Monday, January 16, 7pm
The Royal Room
5000 Rainier Ave S
Free

BY ANDREW MEYER

Iconoclastic performer, songwriter, and civil rights icon, Billie Holiday emerged from the nascent jazz scene of 1920s Baltimore to leave an incredible and complicated legacy that reimagined the style and role that Black female performers would play for generations. Born Eleanora Fagan Gough, Holiday made the transition from singing along with the records of Bessie Smith and Louis Armstrong to singing for tips in back-street Harlem clubs as a young woman. Holiday’s untrained, and therefore radically unique vocal style, came into prominence just as the Harlem Renaissance began to fuel the nationwide swing era. Holiday was one of the first performers to rely heavily on the use of microphones, allowing her to convey an intimacy with large audiences previously not possible. 

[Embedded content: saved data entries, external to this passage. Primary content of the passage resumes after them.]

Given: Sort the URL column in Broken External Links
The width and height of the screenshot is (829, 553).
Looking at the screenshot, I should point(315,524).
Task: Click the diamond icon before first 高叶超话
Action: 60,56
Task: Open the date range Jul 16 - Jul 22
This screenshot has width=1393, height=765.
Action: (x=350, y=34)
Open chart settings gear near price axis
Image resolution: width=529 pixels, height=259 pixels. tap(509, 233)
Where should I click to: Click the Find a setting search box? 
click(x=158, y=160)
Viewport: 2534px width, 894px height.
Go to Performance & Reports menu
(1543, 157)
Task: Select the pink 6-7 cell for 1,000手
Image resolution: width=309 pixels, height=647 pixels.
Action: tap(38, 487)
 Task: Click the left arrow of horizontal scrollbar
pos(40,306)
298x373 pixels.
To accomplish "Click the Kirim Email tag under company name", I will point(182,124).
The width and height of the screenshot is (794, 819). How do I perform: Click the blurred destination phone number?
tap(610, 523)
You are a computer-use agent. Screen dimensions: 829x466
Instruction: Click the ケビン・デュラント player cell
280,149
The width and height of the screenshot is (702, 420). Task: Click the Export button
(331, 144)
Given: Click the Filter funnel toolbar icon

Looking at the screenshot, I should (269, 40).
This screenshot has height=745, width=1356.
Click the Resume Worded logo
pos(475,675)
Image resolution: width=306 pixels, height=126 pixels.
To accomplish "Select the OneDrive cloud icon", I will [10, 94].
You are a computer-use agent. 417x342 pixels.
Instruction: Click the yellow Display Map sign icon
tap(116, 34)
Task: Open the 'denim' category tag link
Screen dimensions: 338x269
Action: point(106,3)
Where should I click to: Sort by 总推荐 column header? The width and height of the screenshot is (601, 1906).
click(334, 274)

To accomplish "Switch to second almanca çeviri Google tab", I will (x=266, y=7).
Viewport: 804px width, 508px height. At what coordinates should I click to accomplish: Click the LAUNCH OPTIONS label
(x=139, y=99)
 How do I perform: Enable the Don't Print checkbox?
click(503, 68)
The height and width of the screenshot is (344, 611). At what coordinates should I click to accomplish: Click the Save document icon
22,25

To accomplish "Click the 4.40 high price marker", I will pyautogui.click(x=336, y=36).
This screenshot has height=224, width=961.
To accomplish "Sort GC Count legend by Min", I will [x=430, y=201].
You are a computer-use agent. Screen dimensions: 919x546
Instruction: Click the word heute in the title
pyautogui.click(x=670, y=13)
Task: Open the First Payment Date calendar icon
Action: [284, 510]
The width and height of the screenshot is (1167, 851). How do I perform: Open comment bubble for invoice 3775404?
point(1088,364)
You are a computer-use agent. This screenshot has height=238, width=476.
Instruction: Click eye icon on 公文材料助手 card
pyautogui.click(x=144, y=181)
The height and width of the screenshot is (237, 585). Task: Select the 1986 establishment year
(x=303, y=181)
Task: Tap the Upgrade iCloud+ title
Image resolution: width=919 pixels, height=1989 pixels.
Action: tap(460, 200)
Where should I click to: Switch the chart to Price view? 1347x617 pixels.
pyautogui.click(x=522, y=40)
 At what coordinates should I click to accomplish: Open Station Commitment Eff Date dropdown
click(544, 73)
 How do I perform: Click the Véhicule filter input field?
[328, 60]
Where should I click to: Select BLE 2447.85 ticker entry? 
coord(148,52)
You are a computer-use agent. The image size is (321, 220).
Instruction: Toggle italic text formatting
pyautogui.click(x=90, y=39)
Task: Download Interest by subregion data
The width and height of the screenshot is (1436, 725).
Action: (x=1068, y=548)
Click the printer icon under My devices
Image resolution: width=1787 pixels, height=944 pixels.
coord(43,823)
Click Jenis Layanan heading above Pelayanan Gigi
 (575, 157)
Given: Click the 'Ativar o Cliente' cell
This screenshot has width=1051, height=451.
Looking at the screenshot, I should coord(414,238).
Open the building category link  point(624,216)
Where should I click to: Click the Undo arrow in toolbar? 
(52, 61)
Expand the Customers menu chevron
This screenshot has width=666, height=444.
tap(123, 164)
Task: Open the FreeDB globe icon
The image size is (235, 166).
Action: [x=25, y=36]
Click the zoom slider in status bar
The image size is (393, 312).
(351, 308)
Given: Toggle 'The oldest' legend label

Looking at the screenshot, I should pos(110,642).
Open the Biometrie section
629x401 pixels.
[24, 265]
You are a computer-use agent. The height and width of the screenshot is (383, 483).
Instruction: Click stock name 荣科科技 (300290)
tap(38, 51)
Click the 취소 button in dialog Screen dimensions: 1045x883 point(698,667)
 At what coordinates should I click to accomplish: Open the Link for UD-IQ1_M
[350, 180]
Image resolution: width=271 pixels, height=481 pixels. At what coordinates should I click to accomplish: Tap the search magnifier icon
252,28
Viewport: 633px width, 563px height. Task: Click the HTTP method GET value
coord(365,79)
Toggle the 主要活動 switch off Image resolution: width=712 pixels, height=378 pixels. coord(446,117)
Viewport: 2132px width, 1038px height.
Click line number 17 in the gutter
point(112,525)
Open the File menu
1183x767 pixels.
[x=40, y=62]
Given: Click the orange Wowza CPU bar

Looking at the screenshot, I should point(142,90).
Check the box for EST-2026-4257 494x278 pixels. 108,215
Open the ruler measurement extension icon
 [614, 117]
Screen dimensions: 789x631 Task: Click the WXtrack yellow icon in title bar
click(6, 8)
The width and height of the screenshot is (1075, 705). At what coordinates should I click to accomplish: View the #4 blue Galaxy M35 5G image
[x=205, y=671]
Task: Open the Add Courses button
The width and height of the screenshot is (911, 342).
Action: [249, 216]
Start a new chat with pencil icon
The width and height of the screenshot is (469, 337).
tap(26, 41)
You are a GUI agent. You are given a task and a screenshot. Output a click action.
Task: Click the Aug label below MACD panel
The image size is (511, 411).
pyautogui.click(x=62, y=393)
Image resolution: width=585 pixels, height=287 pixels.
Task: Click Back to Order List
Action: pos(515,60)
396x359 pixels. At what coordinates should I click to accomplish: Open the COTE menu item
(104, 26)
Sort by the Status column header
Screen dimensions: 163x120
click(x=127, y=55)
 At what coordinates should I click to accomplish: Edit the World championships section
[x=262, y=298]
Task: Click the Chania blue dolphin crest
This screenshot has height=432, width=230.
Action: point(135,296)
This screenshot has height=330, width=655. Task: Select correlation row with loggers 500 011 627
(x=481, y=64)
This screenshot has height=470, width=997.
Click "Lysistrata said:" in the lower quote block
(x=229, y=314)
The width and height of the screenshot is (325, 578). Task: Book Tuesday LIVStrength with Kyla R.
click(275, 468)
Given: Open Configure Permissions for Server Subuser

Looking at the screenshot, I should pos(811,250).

At the tender age of 18, renowned A&R man John Hammond brought Holiday from a Harlem basement to the recording studio alongside Benny Goodman to cut her first sides. Through the late 1930s, Holiday recorded a string of hits with pianist Teddy Wilson and forged a lifelong musical relationship with saxophonist Lester Young, whom she would nickname “Prez,” after he created her famous sobriquet, “Lady Bird.” She also fronted the bands of Count Basie and Artie Shaw during this time, catapulting her to national fame. 

Lewis Allan’s poem, “Strange Fruit,” which described the horror of racist lynchings in the South became a pivotal work for Holiday, and one of her most iconic recordings. When her record label found the material too controversial to release, Holiday moved to Commodore Records, where she would have more freedom. Many scholars have pointed to “Strange Fruit” as the first protest song of the civil rights era, one that became a signature in Holiday’s performances. Throughout her life, Holiday risked not only her career by performing and recording such daring material, but also her personal safety. At just twenty-three years old, Holiday was targeted by federal narcotics agents in an attempt to silence her calls for racial equality and to remove such a prominent and glamorous Black artiste from the public eye. Fortunately, her talent, charisma, and the righteousness of her cause have allowed her legacy to prevail, placing her in the pantheon of early civil rights icons. 

On January 16, South Hudson Music Project will present “Painting the Town Red: A MLK Day Tribute to Billie Holiday” at The Royal Room. Listeners can expect selections from Holiday’s illustrious career, in a fitting celebration of both Holiday’s life and work, and the legacy of Dr. Martin Luther King Jr.

“Painting the Town Red” features vocalist Johnaye Kendrick, alongside a band of heavy hitters including Geoff Harper (bass), D’Vonne Lewis (drums), Al Keith (trumpet), Wayne Horvitz (piano), Steve Moore (trombone), and Jonathan Doyle (sax/clarinet). Kendrick, originally from San Diego, was awarded a DownBeat Student Music Award for Outstanding Jazz Vocalist while earning her Bachelor of Music from Western Michigan University. Following her undergraduate studies, Kendrick earned an Artist Diploma from the Thelonious Monk Institute and a master’s degree in jazz studies from Loyola. Early professional performances have found Kendrick alongside Nicholas Payton and recording with the Grammy-winning New Orleans Jazz Orchestra with Ellis Marsalis. She currently serves as professor of music at Cornish College of the Arts in Seattle.